_Input records_
———

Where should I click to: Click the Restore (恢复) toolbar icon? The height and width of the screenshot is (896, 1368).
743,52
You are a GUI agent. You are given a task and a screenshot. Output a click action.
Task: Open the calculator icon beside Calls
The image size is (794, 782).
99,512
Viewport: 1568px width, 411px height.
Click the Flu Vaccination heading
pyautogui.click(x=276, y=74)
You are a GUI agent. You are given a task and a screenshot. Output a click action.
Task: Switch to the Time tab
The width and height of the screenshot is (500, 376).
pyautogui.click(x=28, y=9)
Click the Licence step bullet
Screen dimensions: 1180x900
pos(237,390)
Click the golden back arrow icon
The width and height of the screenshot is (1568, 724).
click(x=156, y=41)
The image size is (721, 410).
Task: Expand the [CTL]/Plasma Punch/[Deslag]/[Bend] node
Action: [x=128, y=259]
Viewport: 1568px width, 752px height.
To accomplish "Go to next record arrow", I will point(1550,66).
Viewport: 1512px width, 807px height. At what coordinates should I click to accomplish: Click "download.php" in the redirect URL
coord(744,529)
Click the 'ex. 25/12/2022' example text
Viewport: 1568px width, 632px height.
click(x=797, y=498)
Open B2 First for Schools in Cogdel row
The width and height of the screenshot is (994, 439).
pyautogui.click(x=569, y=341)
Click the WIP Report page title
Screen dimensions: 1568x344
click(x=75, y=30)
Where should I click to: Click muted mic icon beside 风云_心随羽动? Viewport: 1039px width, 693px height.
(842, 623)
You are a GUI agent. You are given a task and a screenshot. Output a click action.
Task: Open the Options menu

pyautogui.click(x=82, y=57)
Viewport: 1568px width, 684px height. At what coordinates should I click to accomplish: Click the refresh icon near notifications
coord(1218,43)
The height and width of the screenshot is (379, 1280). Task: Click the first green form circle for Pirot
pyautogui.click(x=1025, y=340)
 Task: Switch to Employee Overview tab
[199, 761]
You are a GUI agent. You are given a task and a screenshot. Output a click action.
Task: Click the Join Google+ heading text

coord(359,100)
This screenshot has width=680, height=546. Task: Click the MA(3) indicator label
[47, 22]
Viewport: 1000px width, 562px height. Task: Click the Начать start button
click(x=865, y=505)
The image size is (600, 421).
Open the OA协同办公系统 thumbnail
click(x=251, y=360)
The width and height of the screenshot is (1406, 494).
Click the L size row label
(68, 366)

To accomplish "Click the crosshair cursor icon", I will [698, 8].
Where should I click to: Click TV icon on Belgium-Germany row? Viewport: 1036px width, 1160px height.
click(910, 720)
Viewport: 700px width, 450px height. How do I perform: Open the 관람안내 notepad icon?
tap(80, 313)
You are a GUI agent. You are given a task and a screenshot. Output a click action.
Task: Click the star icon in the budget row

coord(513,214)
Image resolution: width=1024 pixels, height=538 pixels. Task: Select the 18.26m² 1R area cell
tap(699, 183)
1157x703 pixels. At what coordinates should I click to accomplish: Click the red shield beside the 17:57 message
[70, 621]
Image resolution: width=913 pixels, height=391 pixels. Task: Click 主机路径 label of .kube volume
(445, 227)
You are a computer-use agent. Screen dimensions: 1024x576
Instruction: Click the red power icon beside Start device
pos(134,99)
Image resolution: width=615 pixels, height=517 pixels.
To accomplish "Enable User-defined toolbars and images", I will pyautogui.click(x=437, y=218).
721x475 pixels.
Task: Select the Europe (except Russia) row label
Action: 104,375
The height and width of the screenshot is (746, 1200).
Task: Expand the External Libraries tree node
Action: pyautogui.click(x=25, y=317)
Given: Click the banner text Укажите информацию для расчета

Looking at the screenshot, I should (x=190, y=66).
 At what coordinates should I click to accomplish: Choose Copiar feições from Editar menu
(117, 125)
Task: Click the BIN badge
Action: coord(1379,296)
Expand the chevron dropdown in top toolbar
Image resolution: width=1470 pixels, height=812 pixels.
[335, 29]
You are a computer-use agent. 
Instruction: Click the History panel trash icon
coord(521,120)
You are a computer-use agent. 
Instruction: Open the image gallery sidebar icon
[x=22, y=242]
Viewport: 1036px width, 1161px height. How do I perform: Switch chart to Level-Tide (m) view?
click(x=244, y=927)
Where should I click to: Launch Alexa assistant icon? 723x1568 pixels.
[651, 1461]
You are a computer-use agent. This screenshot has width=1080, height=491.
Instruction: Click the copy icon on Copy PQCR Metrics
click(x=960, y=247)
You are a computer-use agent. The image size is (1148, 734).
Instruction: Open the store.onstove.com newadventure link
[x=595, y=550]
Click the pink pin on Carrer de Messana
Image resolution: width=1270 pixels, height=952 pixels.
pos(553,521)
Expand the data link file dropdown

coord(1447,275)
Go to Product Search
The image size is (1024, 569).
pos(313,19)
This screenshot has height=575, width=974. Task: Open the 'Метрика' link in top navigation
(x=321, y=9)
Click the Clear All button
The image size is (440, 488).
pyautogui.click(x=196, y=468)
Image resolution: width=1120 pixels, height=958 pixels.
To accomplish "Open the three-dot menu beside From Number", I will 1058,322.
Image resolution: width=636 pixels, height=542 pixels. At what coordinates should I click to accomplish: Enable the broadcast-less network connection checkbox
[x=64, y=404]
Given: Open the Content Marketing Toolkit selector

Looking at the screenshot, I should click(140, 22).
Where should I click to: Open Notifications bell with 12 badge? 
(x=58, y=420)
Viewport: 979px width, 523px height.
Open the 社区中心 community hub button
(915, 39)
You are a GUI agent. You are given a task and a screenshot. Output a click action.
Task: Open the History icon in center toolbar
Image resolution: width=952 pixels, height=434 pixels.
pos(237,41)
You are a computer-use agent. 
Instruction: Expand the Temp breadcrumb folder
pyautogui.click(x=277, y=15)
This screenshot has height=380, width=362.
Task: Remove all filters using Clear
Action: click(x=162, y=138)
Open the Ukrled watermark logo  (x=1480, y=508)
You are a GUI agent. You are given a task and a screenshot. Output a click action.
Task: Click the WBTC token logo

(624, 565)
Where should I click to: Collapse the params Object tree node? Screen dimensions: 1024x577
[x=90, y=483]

———

_Problem to work on_
Reproduce, exactly and without additions, the run of lines from the start of the listing above to the line bearing "Click the Licence step bullet", inclusive.

_Your response_
Where should I click to: Click the Restore (恢复) toolbar icon? The height and width of the screenshot is (896, 1368).
743,52
You are a GUI agent. You are given a task and a screenshot. Output a click action.
Task: Open the calculator icon beside Calls
The image size is (794, 782).
99,512
Viewport: 1568px width, 411px height.
Click the Flu Vaccination heading
pyautogui.click(x=276, y=74)
You are a GUI agent. You are given a task and a screenshot. Output a click action.
Task: Switch to the Time tab
The width and height of the screenshot is (500, 376).
pyautogui.click(x=28, y=9)
Click the Licence step bullet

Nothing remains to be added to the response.